SENIOR ADMINISTRATION OFFICIAL: You know, I'm not sure I can help you. Look, the issue about the role of settlements has been a discussion for 30 years. That's point one. Point two, every time people try and articulate a vision for a final status agreement, they talk about some mutually agreed adjustments to '67 borders to accommodate and acknowledge realities on the ground. That's history. That's not news.
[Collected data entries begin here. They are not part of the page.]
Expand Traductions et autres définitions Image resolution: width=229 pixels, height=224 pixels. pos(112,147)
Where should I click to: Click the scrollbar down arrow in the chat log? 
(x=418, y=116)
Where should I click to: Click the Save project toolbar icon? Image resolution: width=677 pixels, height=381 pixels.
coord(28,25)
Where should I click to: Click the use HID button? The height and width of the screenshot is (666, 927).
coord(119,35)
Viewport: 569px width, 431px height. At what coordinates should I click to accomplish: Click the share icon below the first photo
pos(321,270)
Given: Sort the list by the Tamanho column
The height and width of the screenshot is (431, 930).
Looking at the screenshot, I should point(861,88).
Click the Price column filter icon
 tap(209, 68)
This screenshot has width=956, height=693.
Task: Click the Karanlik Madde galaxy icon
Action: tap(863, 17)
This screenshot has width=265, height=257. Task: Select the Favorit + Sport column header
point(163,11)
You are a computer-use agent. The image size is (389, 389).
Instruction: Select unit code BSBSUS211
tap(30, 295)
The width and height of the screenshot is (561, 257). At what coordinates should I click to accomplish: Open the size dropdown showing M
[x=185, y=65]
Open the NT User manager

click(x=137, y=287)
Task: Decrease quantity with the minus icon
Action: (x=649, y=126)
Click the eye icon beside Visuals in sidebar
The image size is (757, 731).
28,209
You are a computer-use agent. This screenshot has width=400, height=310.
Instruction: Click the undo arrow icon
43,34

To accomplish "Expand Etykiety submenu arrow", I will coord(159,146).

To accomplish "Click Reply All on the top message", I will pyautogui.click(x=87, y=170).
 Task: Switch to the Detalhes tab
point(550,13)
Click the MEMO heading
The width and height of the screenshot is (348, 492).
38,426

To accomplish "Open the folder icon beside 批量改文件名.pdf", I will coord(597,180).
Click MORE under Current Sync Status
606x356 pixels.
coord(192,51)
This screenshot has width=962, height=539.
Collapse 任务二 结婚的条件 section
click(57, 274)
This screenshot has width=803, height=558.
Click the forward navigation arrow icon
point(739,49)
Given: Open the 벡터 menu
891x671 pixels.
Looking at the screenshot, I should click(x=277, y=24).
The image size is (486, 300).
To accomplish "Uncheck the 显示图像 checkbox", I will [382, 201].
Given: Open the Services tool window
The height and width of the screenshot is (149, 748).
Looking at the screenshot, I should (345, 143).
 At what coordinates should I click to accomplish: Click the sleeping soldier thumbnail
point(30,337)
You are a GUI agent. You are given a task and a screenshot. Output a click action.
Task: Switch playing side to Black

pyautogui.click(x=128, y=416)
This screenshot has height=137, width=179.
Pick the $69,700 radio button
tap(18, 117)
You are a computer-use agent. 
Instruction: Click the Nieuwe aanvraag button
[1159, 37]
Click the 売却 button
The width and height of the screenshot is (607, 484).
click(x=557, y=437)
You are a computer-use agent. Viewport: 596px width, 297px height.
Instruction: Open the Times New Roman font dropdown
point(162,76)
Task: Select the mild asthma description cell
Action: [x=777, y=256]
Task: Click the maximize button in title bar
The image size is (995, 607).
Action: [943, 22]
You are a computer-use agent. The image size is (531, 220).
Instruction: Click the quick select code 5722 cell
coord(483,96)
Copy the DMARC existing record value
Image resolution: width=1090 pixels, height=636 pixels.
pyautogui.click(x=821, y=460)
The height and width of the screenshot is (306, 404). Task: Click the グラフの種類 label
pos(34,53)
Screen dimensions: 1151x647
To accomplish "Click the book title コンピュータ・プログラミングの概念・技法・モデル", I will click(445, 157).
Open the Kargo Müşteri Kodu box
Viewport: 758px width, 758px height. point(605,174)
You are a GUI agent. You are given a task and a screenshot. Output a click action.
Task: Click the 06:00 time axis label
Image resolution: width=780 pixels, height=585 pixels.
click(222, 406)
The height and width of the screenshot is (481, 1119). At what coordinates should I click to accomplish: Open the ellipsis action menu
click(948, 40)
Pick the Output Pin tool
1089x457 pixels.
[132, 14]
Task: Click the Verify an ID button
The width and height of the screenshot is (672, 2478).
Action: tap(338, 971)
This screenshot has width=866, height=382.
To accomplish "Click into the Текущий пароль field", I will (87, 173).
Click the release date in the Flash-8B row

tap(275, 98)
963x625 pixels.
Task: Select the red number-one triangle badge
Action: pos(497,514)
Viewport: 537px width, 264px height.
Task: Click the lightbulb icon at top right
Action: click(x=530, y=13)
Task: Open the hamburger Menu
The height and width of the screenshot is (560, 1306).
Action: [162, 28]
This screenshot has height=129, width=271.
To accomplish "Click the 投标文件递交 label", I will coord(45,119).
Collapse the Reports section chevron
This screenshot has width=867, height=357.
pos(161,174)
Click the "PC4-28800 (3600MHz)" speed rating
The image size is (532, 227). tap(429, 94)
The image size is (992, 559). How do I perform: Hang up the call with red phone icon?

What's news here is, as my colleague said, an Israeli Prime Minister, representing the Likud Party, in the name of Ariel Sharon -- and you know the history that he has in settlements -- is pulling out of settlements in Gaza and on the West Bank.

Q That was the question -- it refers only to certain military installations in Gaza, in the President's statement, and it doesn't say anything about an Israeli right to go back and hit Gaza if there are any problems with violence or terrorism. What's our understanding of that?

SENIOR ADMINISTRATION OFFICIAL: Right. It doesn't talk about a right to go back in. What it does say is -- let me see if I can find it -- if you look at the President's letter, the third paragraph, it says, Israel --

SENIOR ADMINISTRATION OFFICIAL: It's not the third paragraph.

SENIOR ADMINISTRATION OFFICIAL: Sorry, it's the second page, first paragraph -- first full paragraph on the page, the one that begins, "Third, Israel will retain its right to defend itself against terrorism, including to take actions against terrorist organizations. The United States will lead efforts, working together with Jordan, Egypt and others in the international community, to build the capacity and will of Palestinian institutions to fight terrorism, dismantle terrorist organizations, and prevent the areas from which Israel has withdrawn from posing a threat that would have to be addressed by any other means."

So what our hope is, that we can, working with states in the region, help the Palestinian institutions to take responsibility for security and to fight terror, because that's what's called for them to do in the road map and that will obviate all the rest of the discussion.

SENIOR ADMINISTRATION OFFICIAL: There's some issues there also associated with the Israeli-Egyptian treaty that need to be worked out. And they're talking to the Egyptians about it. And that's why --

Q Otherwise, it's a complete withdrawal?

SENIOR ADMINISTRATION OFFICIAL: Yes. Okay.